Searchable abstracts of presentations at key conferences in endocrinology
Endocrine Abstracts (2008) 15 P156

SFEBES2008 Poster Presentations Diabetes, metabolism and cardiovascular (51 abstracts)

Familial juvenile hyperuricaemic nephropathy is due to mutations in Tamm-Horsfall protein and hepatocyte nuclear factor 1β: further evidence for genetic heterogeneity

Sian Williams 1 , Anita Reed 1 , Jennifer Reilly 1 , Fiona Karet 2 , Karl Lhotta 3 , Juergen Strehlau 4 , Neil Turner 5 & Rajesh Thakker 1


1University of Oxford, Oxford, UK; 2Cambridge Institute for Medical Research, Cambridge, UK; 3Medizinische Universitatsklinik, Innsbruck, Austria; 4Medizinische Hochschule Hannover, Hannover, Germany; 5MRC Centre for Inflammation Research, Edinburgh, UK.

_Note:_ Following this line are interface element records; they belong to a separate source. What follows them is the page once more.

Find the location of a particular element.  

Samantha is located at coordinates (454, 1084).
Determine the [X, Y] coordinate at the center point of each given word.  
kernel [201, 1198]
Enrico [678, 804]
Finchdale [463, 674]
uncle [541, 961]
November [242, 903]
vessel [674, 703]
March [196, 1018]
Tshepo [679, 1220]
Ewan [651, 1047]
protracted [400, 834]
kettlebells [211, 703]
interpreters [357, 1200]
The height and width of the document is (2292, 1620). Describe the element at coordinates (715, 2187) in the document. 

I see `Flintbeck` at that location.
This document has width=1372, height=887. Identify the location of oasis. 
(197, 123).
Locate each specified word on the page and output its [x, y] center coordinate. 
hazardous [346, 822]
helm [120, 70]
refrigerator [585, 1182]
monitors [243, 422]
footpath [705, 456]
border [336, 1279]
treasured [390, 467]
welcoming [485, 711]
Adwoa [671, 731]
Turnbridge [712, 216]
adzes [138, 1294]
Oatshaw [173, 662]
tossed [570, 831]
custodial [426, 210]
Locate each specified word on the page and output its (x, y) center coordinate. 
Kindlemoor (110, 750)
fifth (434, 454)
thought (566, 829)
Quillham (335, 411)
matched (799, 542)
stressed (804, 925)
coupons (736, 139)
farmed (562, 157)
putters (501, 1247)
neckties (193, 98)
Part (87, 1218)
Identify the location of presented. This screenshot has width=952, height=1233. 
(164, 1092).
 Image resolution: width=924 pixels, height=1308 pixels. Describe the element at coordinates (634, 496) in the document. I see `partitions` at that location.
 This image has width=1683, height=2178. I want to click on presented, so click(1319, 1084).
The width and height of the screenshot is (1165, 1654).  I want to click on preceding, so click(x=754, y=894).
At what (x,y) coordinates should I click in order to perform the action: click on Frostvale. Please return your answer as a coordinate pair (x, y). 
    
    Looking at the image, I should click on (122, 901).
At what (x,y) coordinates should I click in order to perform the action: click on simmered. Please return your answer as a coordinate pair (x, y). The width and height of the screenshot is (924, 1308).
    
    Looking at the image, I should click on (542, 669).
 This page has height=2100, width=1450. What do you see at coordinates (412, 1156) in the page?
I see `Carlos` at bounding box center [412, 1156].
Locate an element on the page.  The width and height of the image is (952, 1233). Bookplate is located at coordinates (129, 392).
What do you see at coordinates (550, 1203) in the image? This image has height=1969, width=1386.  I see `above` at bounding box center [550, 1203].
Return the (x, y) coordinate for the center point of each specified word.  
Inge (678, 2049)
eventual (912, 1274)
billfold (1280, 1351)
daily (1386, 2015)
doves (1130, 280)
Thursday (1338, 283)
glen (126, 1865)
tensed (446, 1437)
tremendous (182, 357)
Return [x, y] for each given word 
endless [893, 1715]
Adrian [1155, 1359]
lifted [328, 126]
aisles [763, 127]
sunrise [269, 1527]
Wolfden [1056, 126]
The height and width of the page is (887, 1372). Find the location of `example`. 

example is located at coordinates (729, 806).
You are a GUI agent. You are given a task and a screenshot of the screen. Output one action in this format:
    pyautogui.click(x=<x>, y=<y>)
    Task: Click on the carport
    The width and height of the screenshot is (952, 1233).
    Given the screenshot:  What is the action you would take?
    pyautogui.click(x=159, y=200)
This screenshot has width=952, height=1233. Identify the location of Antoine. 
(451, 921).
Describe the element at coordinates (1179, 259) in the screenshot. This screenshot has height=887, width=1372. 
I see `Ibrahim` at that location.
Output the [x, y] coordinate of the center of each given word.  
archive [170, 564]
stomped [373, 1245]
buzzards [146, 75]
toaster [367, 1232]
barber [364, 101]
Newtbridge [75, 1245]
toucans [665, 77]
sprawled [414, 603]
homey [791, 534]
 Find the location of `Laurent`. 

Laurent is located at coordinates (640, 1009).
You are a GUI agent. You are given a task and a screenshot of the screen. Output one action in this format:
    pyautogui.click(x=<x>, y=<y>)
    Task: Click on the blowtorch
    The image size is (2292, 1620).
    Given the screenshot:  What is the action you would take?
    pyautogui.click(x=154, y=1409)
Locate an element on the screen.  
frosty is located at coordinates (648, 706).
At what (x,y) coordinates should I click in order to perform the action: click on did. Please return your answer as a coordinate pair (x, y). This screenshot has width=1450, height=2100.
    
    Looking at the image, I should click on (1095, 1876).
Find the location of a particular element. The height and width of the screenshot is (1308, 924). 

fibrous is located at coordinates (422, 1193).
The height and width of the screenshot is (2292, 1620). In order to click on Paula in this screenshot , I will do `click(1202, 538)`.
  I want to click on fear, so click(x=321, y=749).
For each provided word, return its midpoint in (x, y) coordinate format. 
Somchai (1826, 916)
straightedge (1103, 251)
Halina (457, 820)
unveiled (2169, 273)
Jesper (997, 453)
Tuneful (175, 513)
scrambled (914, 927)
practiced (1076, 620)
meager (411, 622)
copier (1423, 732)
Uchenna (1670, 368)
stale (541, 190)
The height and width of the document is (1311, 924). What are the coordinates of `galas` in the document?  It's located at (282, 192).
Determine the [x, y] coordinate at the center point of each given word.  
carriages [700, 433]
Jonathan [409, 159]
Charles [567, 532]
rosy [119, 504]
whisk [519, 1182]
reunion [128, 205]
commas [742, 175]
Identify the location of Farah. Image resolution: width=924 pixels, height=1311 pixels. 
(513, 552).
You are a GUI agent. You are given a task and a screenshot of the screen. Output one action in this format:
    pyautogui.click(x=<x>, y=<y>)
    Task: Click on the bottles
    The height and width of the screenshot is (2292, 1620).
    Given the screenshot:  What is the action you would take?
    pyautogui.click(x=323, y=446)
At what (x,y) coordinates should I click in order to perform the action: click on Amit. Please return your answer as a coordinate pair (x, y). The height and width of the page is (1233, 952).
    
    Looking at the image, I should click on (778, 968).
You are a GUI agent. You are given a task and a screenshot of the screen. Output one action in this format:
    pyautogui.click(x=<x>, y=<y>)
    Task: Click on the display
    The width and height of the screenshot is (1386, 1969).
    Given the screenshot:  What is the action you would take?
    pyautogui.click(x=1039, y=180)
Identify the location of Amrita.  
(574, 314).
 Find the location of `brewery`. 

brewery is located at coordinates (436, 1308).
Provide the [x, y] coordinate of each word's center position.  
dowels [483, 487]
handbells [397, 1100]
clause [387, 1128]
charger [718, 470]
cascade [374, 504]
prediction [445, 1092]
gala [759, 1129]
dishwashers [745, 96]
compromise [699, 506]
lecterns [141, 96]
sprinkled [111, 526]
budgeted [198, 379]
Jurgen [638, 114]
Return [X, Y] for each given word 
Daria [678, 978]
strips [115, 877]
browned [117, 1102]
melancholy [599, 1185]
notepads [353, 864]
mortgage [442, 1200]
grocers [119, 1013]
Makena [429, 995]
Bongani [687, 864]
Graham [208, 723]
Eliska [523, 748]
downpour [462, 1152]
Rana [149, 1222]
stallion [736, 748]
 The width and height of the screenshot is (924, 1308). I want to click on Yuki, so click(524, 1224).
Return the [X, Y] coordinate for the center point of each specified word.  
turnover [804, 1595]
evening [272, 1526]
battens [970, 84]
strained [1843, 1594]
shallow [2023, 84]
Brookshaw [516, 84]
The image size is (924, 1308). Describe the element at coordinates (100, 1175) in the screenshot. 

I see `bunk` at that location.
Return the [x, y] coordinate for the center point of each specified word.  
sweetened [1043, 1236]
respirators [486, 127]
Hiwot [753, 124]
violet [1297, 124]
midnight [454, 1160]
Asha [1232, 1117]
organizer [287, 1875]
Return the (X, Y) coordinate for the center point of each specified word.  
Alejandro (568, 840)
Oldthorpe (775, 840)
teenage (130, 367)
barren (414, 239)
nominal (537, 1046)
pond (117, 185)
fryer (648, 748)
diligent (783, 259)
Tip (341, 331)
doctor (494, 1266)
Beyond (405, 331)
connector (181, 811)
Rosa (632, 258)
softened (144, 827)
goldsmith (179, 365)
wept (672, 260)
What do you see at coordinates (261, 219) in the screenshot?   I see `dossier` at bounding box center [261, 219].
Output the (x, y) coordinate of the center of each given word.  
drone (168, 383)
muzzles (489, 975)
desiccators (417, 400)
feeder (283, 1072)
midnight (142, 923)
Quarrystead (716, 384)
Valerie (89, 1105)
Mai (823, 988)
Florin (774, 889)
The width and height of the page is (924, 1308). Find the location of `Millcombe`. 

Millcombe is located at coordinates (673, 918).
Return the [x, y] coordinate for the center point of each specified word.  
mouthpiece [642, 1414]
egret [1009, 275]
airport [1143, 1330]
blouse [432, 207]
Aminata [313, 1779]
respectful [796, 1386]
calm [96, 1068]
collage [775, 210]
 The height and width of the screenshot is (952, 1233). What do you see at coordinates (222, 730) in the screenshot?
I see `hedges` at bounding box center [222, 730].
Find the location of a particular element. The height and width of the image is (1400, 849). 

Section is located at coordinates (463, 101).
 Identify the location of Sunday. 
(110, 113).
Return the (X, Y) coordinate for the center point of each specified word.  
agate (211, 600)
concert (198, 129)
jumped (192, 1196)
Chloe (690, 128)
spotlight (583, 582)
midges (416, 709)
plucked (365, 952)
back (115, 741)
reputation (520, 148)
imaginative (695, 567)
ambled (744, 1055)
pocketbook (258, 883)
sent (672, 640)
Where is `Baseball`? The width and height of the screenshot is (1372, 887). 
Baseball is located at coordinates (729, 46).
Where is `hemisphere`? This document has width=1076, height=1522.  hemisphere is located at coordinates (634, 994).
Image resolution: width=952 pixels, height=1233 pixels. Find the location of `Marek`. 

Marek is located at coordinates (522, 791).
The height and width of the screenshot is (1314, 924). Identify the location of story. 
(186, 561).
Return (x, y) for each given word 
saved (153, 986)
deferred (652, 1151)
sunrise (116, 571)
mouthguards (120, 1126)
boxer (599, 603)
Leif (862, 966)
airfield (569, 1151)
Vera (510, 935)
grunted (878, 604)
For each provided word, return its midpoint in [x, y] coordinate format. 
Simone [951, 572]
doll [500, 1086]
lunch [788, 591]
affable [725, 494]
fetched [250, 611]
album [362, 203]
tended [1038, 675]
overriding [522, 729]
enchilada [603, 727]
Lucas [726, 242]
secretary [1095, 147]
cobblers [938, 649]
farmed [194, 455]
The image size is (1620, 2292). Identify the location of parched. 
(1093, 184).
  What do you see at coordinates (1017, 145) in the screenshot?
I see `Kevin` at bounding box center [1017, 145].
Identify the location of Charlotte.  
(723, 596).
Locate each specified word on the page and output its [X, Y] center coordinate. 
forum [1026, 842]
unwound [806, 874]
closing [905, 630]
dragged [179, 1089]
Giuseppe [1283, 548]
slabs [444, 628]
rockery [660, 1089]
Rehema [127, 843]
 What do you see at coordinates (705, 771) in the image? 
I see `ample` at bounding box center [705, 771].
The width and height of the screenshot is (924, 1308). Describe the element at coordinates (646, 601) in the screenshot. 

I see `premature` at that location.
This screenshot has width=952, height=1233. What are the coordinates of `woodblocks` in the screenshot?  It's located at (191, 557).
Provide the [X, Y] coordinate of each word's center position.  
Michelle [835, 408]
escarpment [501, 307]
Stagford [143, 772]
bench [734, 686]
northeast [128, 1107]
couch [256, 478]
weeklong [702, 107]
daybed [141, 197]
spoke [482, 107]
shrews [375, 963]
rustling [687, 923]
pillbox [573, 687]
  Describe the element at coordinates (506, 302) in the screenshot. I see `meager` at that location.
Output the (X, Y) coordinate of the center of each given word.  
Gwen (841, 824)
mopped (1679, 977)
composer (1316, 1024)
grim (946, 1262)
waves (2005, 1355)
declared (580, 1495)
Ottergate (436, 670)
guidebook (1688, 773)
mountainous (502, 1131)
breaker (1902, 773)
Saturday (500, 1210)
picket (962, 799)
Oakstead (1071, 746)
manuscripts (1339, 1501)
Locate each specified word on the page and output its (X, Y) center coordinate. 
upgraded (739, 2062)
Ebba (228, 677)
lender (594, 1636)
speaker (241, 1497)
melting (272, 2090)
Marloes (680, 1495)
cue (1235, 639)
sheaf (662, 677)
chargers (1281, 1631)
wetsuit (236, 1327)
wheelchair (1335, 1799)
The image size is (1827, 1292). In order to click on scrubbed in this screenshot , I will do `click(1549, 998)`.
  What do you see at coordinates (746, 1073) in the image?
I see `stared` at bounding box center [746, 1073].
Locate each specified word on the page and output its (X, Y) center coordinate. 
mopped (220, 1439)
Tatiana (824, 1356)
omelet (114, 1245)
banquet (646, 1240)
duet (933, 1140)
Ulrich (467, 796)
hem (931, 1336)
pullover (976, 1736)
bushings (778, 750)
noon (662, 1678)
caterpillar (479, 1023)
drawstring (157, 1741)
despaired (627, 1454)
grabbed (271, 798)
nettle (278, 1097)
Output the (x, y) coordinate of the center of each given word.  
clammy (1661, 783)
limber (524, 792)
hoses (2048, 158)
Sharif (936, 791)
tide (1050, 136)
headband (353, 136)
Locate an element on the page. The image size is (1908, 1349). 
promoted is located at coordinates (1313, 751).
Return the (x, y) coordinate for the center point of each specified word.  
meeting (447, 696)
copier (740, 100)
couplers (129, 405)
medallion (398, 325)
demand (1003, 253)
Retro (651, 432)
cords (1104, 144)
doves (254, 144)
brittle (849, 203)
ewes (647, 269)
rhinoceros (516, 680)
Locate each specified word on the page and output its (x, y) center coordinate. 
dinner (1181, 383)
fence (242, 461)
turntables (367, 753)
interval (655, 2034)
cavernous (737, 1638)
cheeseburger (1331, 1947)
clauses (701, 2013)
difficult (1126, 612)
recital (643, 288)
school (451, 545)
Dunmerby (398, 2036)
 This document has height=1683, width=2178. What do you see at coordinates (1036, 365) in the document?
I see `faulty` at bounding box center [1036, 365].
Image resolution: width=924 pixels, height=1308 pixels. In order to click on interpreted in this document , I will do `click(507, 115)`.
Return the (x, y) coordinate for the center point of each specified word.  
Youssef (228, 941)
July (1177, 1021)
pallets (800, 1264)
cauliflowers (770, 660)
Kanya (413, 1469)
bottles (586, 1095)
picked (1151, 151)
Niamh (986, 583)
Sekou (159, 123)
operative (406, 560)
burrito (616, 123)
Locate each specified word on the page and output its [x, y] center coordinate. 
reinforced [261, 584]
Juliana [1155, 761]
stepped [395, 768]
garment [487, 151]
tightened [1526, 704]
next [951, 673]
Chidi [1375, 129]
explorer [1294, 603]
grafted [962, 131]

Familial Juvenile Hyperuricaemic Nephropathy (FJHN) is an autosomal dominant disorder that is associated with gout and progressive renal failure. FJHN in 43 families has been reported to be caused by mutations in the UMOD gene, which encodes Uromodulin, also known as the Tamm-Horsfall Glycoprotein, and two families have been reported to have mutations in the transcription factor Hepatocyte Nuclear Factor 1β (HNF-1β), mutations of which usually cause maturity-onset diabetes of the young type 5 (MODY5). We ascertained 24 FJHN probands and sought for mutations in the UMOD and HNF-1β genes by DNA sequence analysis using leukocyte DNA and appropriate PCR primers. Informed consent was obtained using guidelines approved by a national ethical committee. Four UMOD missense mutations, which consisted of Cys32Trp, Arg185Gly, Asp196Asn, and Cys223Arg, were identified. In addition, a g>a transition involving the first invariant base of the consensus donor splice site of intron 2 of HNF-1β was identified in one patient. Reverse Transcriptase-PCR analysis utilising RNA obtained from EBV-transformed lymphoblastoids showed that this donor splice site mutation in HNF-1β resulted in exon skipping and an mRNA transcript that lacked exon 2, which if translated would lead to a truncated protein consisting of the first 115 amino acids followed by 38 missense amino acids and a premature stop codon. The remaining 79% of the FJHN probands did not have mutations in the promoter region, exons or intron–exon boundaries of either UMOD or HNF-1β, and the use of gene-specific single nucleotide polymorphisms demonstrated a lack of co-segregation with UMOD in 25% of families (3/12), thereby indicating the involvement of other loci. Thus, in a total of 121 FJHN kindreds reported to date, the disorder is heterogeneous and is due to mutations of UMOD in ~40% of patients, HNF-1β in ~2.5% of patients and unknown genes in ~57.5% of patients.